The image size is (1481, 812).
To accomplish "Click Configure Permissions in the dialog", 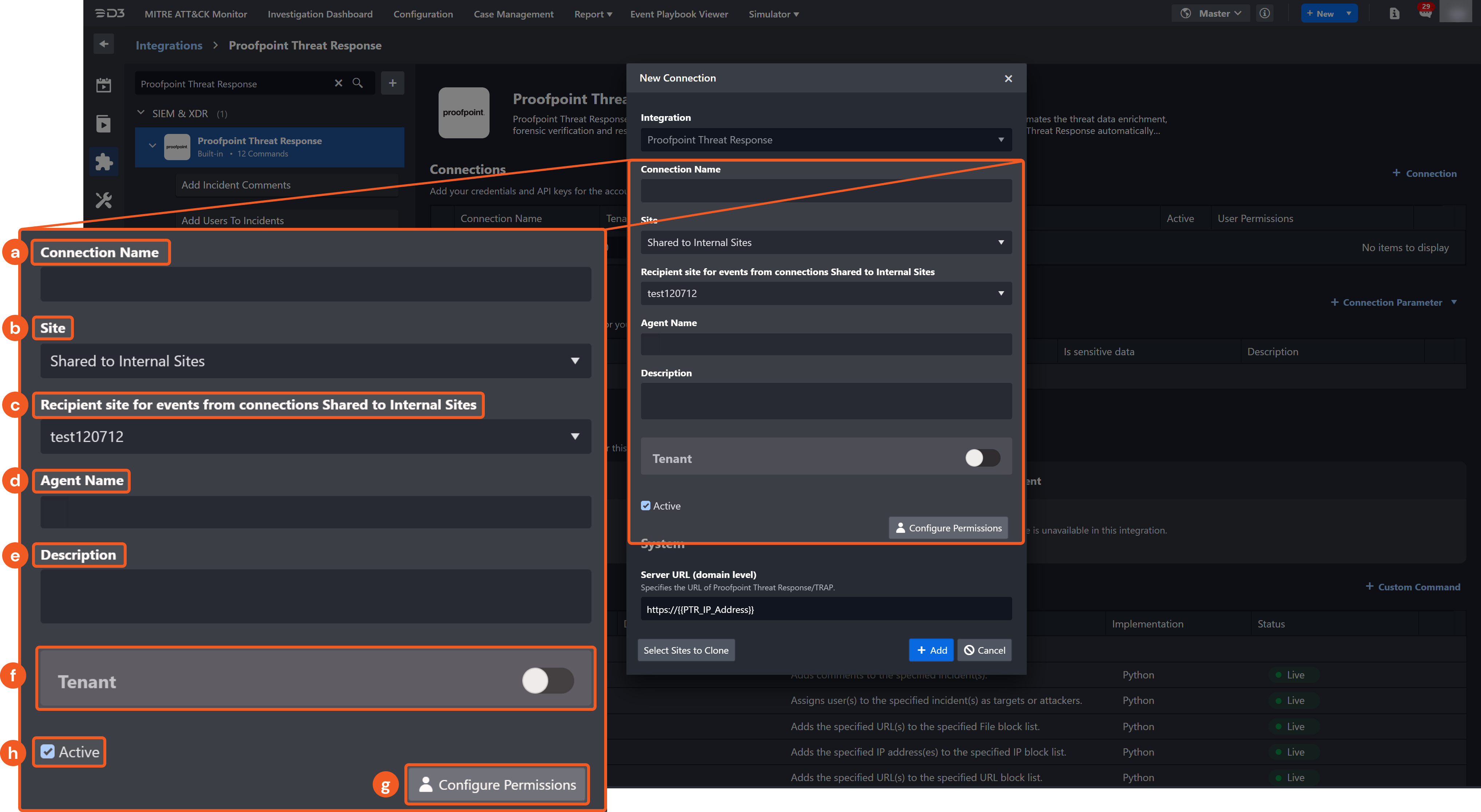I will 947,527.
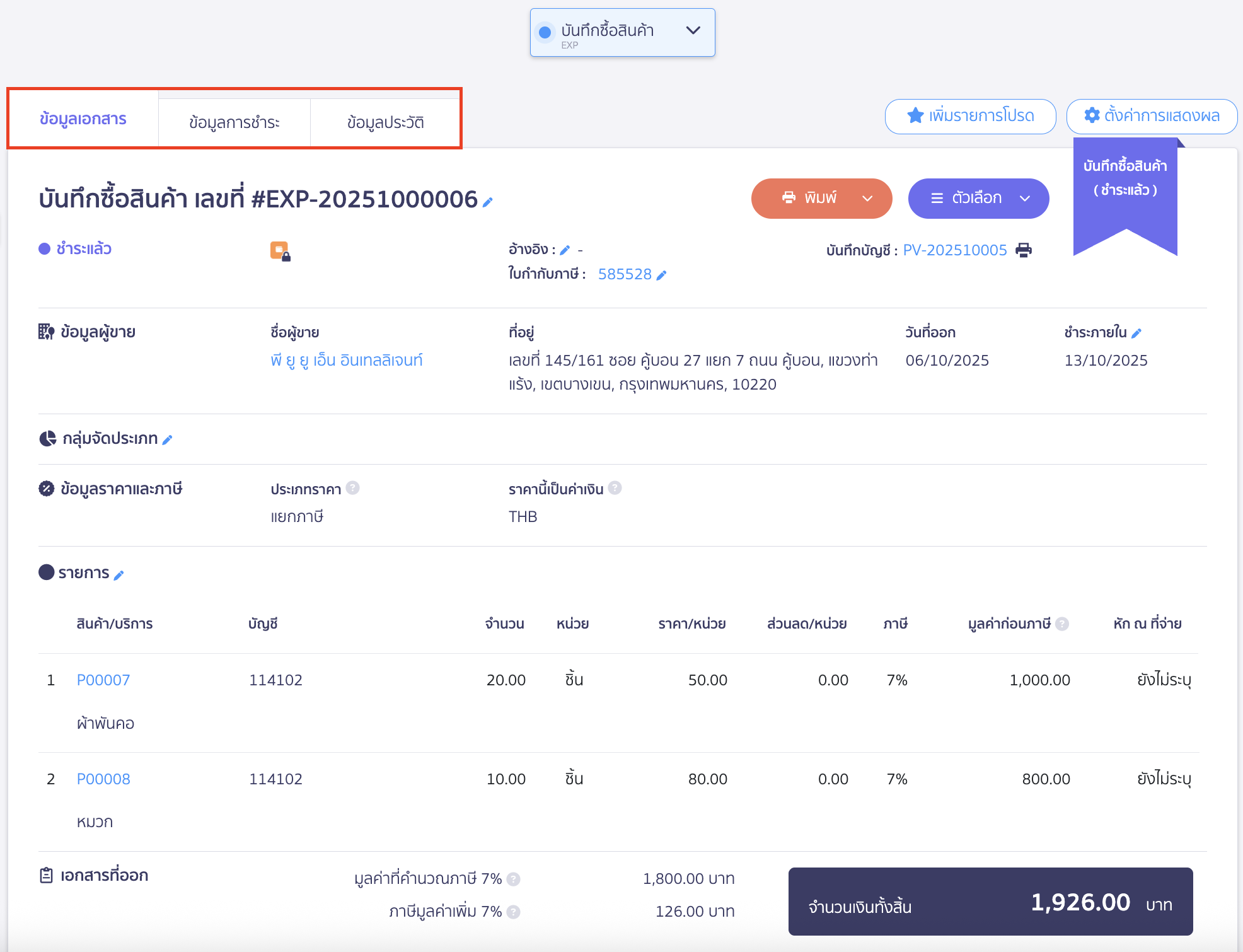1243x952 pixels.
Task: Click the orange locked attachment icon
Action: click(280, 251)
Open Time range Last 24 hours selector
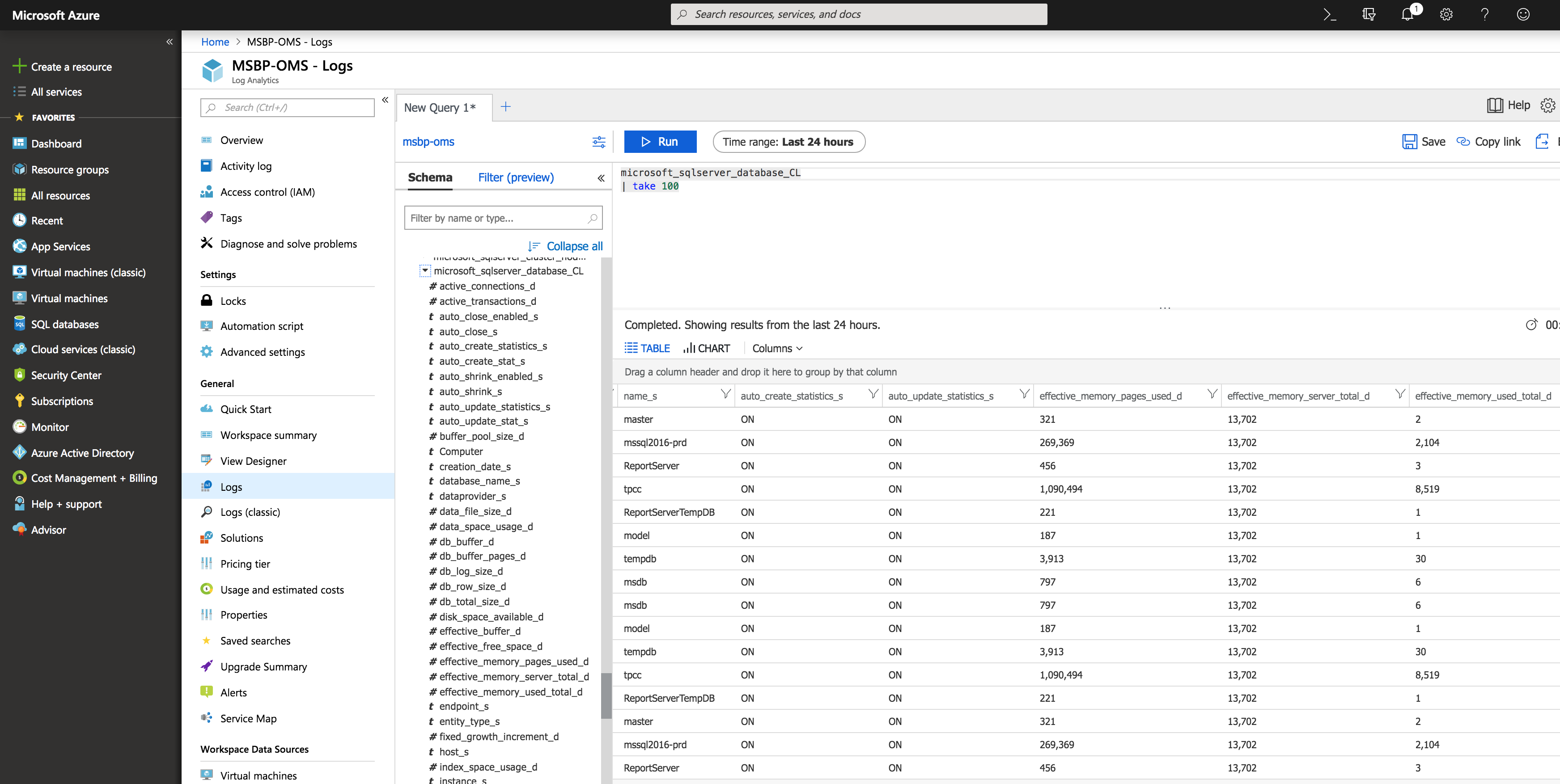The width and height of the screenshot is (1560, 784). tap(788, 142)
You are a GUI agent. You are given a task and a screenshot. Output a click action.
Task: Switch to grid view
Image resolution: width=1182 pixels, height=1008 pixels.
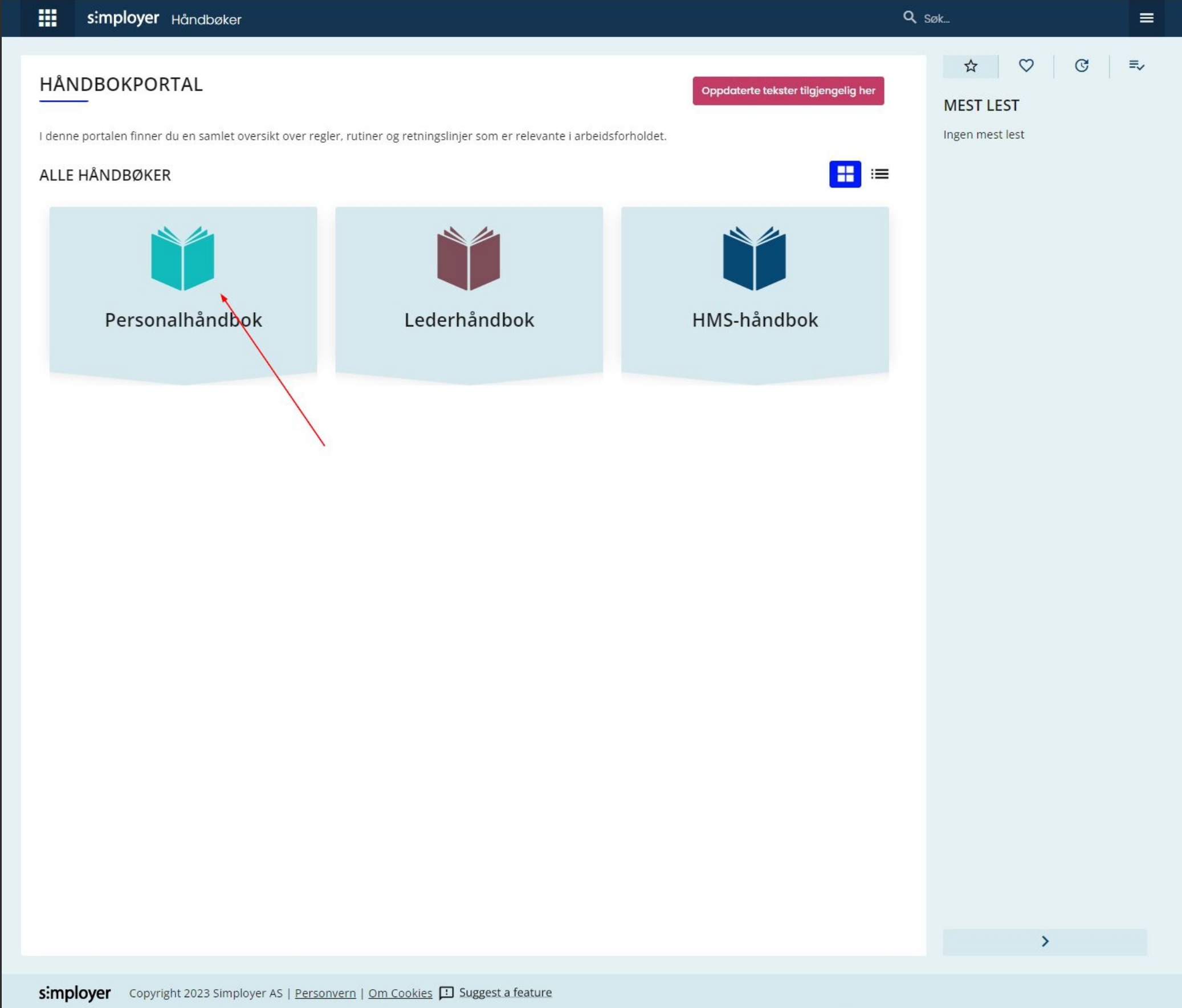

What the task asks: If the records contain pictures, skip them, and transcribe exactly every line from the one with "You are a GUI" through the last line.

Task solution:
You are a GUI agent. You are given a task and a screenshot. Output a click action.
Task: Switch to grid view
Image resolution: width=1182 pixels, height=1008 pixels.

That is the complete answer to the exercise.